If every garden (and every human) was the same, the world would be a pitiful place. These very different gardens seem to suit their respective home perfectly. Viewed together, each accentuates the other’s beauty.
The first, a private cottage garden in the grounds of Dorothy Clive Gardens, is super colourful, flower-filled and just a little laissez-faire. Flowers in shades of apricot, yellow and blue gaily tumble over each other above the unifying green, partly obscuring the view from the home and creating a feeling of privacy.
The second garden, Levels Hall in The Lake District, is grand, formal and manicured. Mullioned windows of a centuries-old stately home overlook topiary cones, tall yew hedges and garden benches. A stone urn acts as a centrepiece above a circle of bedding plants. Gravel makes the area pleasant for visitors to stroll through and continues along the same neutral vein as the benches and stone building. Our eyes, naturally alert to colour and variation, find interest in the different greens while noting the feeling of harmony and restraint.
It’s tempting to frame these styles as opposites, but that would be missing the point. Styles don’t ever oppose, they are only more or less true to themselves. Casting never a backwards look, pure style revels in itself completely. By hedging its bets (no pun intended) style becomes diluted.
In these two gardens I seem to see wholeheartedness. A sense of what they are, and pleasure taken in being so.
As visitors to gardens, we never have to choose, not really. Even if we love formality and tidiness at home, we can suspend our inclinations long enough to appreciate the vibrancy of the wildest flower garden. And if our gardens tend towards the dishevelled, we can still admire control – while thanking our lucky stars we aren’t responsible for the pruning, watering and tending.
… or weeding that gravel.
Luckily the gardeners at Levens Hall are cheery sorts, if a cartoon I saw finger-drawn on their greenhouse shading is anything to go by.
I still prefer the formal, and I can get away with it in such small gardens. Most of my garden is full of vegetables in very regimented rows. Anyway, no one else seems to like formal style, and it is very difficult to maintain such style in large gardens like the arboretum. Even the gardens at Filoli are no longer as formal as they were designed to be. (I think it would be possible there, but no one knows how to do it anymore, or just does not care to do it properly.) The arboretum is very informal and relaxed, and perfect for the rhododendrons and azaleas it displays.

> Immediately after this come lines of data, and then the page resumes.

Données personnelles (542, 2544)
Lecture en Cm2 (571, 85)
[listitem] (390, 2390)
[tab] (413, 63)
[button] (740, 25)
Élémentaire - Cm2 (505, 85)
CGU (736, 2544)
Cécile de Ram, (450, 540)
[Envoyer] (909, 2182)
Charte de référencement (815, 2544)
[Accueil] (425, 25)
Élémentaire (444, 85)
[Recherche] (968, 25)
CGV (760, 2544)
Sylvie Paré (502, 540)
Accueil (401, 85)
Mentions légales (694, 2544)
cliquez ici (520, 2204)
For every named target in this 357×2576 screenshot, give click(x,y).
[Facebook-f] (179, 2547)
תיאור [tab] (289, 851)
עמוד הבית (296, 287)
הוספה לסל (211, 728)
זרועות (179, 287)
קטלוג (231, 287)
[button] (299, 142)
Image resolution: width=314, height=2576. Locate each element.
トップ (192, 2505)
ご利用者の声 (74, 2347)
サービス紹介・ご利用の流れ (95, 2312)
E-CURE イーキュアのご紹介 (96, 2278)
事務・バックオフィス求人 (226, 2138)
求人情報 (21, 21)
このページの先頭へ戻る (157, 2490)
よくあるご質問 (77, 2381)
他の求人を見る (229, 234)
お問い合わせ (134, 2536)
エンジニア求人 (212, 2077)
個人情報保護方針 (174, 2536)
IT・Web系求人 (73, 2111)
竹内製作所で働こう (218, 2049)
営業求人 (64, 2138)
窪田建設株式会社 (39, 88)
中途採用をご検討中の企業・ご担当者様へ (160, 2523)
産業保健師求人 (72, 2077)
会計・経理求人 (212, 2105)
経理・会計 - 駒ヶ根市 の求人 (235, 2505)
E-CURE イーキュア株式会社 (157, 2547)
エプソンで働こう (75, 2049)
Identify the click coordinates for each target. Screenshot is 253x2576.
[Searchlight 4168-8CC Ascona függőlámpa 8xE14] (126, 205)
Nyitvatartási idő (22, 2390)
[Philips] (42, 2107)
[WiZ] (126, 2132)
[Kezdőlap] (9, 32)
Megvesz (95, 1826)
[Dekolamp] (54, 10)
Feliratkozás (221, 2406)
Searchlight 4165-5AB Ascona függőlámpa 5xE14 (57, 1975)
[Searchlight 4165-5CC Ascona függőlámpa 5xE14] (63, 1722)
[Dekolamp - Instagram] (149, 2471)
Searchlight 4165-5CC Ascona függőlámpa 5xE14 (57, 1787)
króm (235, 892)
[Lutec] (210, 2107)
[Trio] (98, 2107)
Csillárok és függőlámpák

I’m sure it helps to have plenty of staff to keep a formal garden neat. It’s always nice to see a productive vegetable garden, laid out in rows.
‘Dishevelled’ sounds like my style. 😉
And mine!
Cottages for me
I love to see different kinds of gardens but cottage style ones like yours and Jackie’s are some of my favourites.
Thanks a lot, Susan
“Wholeheartedness” — now there’s a word to garden by. I take your point about style, and I’d agree that each of these is true to itself. And, it would appear, true to its home. For me, the first, but I’d love to have a close relative who lives in the second so I could visit!
That’s an idea! It looks as if they could host a wide extended family behind those windows.
My vegetable garden at home is always manicured, with clean rows and a border of boxwoods. My flower gardens, however…that is where my free spirit roams. 😊
That makes a lot of sense. 🙂
Cottage for me, too, but your point is well taken.
I much prefer to see flowers in gardens and can overlook almost no end of other impediments or eccentricities of style in those that have them.
That pretty much describes most of us amateur gardeners. 😉
How true. So much better to understand and enjoy a garden’s intent, than to decide you like one style over the other.
We get to choose in our own gardens and that’s more than good enough for me.
Thank you for a wonderful reminder, Susan!
My pleasure Lindy.
I like gardens with a laissez faire look contained within formal hedging. Does that make me a bit Jackie n Hyde!
Nice article
I’m sure there’s a joke along the lines of Gertrude Jekyll and Hyde, but it’s just eluding me… Hyde Park, perhaps, if it was all formal.